» Aim of the task: Could you reproduce all of the data below, line for line, without changing a single character?

» The records:

---

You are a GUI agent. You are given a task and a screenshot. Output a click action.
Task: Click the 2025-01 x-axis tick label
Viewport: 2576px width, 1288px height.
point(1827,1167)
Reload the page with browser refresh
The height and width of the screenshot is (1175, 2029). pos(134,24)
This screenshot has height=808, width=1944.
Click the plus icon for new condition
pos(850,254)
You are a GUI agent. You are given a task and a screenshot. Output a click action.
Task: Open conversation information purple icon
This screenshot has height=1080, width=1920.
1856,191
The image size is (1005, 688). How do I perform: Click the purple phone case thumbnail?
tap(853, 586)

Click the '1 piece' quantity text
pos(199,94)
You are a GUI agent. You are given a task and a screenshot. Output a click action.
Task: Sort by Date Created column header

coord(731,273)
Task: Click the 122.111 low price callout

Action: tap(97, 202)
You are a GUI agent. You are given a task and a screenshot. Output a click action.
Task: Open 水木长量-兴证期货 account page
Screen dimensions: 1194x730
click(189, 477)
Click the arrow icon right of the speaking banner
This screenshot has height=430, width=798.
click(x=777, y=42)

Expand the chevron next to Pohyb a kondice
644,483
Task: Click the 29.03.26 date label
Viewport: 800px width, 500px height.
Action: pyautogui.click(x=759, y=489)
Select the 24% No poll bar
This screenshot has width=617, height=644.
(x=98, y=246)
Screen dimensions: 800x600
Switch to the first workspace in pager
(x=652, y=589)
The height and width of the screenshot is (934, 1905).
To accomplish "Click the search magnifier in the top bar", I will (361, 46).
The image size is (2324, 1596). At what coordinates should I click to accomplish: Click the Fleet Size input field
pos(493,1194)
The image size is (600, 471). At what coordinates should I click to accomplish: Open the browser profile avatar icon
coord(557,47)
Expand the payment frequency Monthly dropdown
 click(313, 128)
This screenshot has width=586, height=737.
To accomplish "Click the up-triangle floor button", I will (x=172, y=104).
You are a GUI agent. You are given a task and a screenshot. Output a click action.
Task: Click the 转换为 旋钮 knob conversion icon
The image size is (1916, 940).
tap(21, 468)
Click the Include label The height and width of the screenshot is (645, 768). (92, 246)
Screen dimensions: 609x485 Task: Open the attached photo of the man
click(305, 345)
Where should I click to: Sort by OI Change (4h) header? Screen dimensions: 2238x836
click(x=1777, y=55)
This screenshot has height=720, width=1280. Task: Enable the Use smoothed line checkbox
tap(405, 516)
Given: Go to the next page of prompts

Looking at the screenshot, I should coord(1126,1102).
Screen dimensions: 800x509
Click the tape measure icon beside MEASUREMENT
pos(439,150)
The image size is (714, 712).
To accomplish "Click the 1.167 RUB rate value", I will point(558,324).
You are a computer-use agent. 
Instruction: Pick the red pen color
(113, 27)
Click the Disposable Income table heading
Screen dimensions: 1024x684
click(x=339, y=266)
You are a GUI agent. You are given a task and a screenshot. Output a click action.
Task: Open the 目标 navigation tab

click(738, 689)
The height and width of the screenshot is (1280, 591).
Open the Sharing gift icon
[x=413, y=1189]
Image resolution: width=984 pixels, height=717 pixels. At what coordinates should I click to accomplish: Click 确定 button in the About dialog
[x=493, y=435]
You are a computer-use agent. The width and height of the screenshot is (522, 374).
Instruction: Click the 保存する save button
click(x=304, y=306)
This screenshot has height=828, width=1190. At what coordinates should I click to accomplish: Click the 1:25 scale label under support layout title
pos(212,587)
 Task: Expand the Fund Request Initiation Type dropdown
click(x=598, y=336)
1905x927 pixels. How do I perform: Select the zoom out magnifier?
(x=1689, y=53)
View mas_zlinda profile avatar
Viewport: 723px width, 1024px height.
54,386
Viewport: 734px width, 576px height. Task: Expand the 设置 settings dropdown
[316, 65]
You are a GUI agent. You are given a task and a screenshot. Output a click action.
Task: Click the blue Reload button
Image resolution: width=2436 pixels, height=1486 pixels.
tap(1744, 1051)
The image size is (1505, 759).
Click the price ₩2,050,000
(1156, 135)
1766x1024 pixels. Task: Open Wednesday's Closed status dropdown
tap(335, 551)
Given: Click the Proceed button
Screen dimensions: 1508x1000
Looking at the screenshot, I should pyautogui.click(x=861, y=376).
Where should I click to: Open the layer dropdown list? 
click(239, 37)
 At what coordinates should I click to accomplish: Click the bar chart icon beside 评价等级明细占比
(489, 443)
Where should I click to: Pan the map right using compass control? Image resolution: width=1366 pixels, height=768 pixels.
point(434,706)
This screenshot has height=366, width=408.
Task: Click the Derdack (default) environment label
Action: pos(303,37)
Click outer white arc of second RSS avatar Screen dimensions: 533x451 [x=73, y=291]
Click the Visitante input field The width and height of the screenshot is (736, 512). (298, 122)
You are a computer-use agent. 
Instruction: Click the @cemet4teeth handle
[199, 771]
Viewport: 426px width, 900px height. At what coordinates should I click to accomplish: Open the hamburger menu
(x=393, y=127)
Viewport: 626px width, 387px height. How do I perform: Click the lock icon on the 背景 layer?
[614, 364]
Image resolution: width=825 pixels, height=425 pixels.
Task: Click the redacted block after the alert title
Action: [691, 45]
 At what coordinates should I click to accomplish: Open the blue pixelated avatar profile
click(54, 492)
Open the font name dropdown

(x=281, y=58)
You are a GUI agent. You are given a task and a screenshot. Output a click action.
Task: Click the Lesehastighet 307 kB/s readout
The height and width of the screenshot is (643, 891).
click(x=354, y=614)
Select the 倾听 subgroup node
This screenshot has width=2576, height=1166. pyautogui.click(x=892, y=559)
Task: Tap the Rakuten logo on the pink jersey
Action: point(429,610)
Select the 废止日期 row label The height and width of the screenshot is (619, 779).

---

» Response for this exercise:
You are a GUI agent. You are given a task and a screenshot. Output a click action.
Task: Click the 2025-01 x-axis tick label
Viewport: 2576px width, 1288px height.
point(1827,1167)
Reload the page with browser refresh
The height and width of the screenshot is (1175, 2029). pos(134,24)
This screenshot has height=808, width=1944.
Click the plus icon for new condition
pos(850,254)
You are a GUI agent. You are given a task and a screenshot. Output a click action.
Task: Open conversation information purple icon
This screenshot has height=1080, width=1920.
1856,191
The image size is (1005, 688). How do I perform: Click the purple phone case thumbnail?
tap(853, 586)

Click the '1 piece' quantity text
pos(199,94)
You are a GUI agent. You are given a task and a screenshot. Output a click action.
Task: Sort by Date Created column header

coord(731,273)
Task: Click the 122.111 low price callout

Action: tap(97, 202)
You are a GUI agent. You are given a task and a screenshot. Output a click action.
Task: Open 水木长量-兴证期货 account page
Screen dimensions: 1194x730
click(189, 477)
Click the arrow icon right of the speaking banner
This screenshot has height=430, width=798.
click(x=777, y=42)

Expand the chevron next to Pohyb a kondice
644,483
Task: Click the 29.03.26 date label
Viewport: 800px width, 500px height.
Action: pyautogui.click(x=759, y=489)
Select the 24% No poll bar
This screenshot has width=617, height=644.
(x=98, y=246)
Screen dimensions: 800x600
Switch to the first workspace in pager
(x=652, y=589)
The height and width of the screenshot is (934, 1905).
To accomplish "Click the search magnifier in the top bar", I will (361, 46).
The image size is (2324, 1596). At what coordinates should I click to accomplish: Click the Fleet Size input field
pos(493,1194)
The image size is (600, 471). At what coordinates should I click to accomplish: Open the browser profile avatar icon
coord(557,47)
Expand the payment frequency Monthly dropdown
 click(313, 128)
This screenshot has width=586, height=737.
To accomplish "Click the up-triangle floor button", I will (x=172, y=104).
You are a GUI agent. You are given a task and a screenshot. Output a click action.
Task: Click the 转换为 旋钮 knob conversion icon
The image size is (1916, 940).
tap(21, 468)
Click the Include label The height and width of the screenshot is (645, 768). (92, 246)
Screen dimensions: 609x485 Task: Open the attached photo of the man
click(305, 345)
Where should I click to: Sort by OI Change (4h) header? Screen dimensions: 2238x836
click(x=1777, y=55)
This screenshot has height=720, width=1280. Task: Enable the Use smoothed line checkbox
tap(405, 516)
Given: Go to the next page of prompts

Looking at the screenshot, I should coord(1126,1102).
Screen dimensions: 800x509
Click the tape measure icon beside MEASUREMENT
pos(439,150)
The image size is (714, 712).
To accomplish "Click the 1.167 RUB rate value", I will point(558,324).
You are a computer-use agent. 
Instruction: Pick the red pen color
(113, 27)
Click the Disposable Income table heading
Screen dimensions: 1024x684
click(x=339, y=266)
You are a GUI agent. You are given a task and a screenshot. Output a click action.
Task: Open the 目标 navigation tab

click(738, 689)
The height and width of the screenshot is (1280, 591).
Open the Sharing gift icon
[x=413, y=1189]
Image resolution: width=984 pixels, height=717 pixels. At what coordinates should I click to accomplish: Click 确定 button in the About dialog
[x=493, y=435]
You are a computer-use agent. The width and height of the screenshot is (522, 374).
Instruction: Click the 保存する save button
click(x=304, y=306)
This screenshot has height=828, width=1190. At what coordinates should I click to accomplish: Click the 1:25 scale label under support layout title
pos(212,587)
 Task: Expand the Fund Request Initiation Type dropdown
click(x=598, y=336)
1905x927 pixels. How do I perform: Select the zoom out magnifier?
(x=1689, y=53)
View mas_zlinda profile avatar
Viewport: 723px width, 1024px height.
54,386
Viewport: 734px width, 576px height. Task: Expand the 设置 settings dropdown
[316, 65]
You are a GUI agent. You are given a task and a screenshot. Output a click action.
Task: Click the blue Reload button
Image resolution: width=2436 pixels, height=1486 pixels.
tap(1744, 1051)
The image size is (1505, 759).
Click the price ₩2,050,000
(1156, 135)
1766x1024 pixels. Task: Open Wednesday's Closed status dropdown
tap(335, 551)
Given: Click the Proceed button
Screen dimensions: 1508x1000
Looking at the screenshot, I should pyautogui.click(x=861, y=376).
Where should I click to: Open the layer dropdown list? 
click(239, 37)
 At what coordinates should I click to accomplish: Click the bar chart icon beside 评价等级明细占比
(489, 443)
Where should I click to: Pan the map right using compass control? Image resolution: width=1366 pixels, height=768 pixels.
point(434,706)
This screenshot has height=366, width=408.
Task: Click the Derdack (default) environment label
Action: pos(303,37)
Click outer white arc of second RSS avatar Screen dimensions: 533x451 [x=73, y=291]
Click the Visitante input field The width and height of the screenshot is (736, 512). (298, 122)
You are a computer-use agent. 
Instruction: Click the @cemet4teeth handle
[199, 771]
Viewport: 426px width, 900px height. At what coordinates should I click to accomplish: Open the hamburger menu
(x=393, y=127)
Viewport: 626px width, 387px height. How do I perform: Click the lock icon on the 背景 layer?
[614, 364]
Image resolution: width=825 pixels, height=425 pixels.
Task: Click the redacted block after the alert title
Action: [691, 45]
 At what coordinates should I click to accomplish: Open the blue pixelated avatar profile
click(54, 492)
Open the font name dropdown

(x=281, y=58)
You are a GUI agent. You are given a task and a screenshot. Output a click action.
Task: Click the Lesehastighet 307 kB/s readout
The height and width of the screenshot is (643, 891).
click(x=354, y=614)
Select the 倾听 subgroup node
This screenshot has width=2576, height=1166. pyautogui.click(x=892, y=559)
Task: Tap the Rakuten logo on the pink jersey
Action: point(429,610)
Select the 废止日期 row label The height and width of the screenshot is (619, 779).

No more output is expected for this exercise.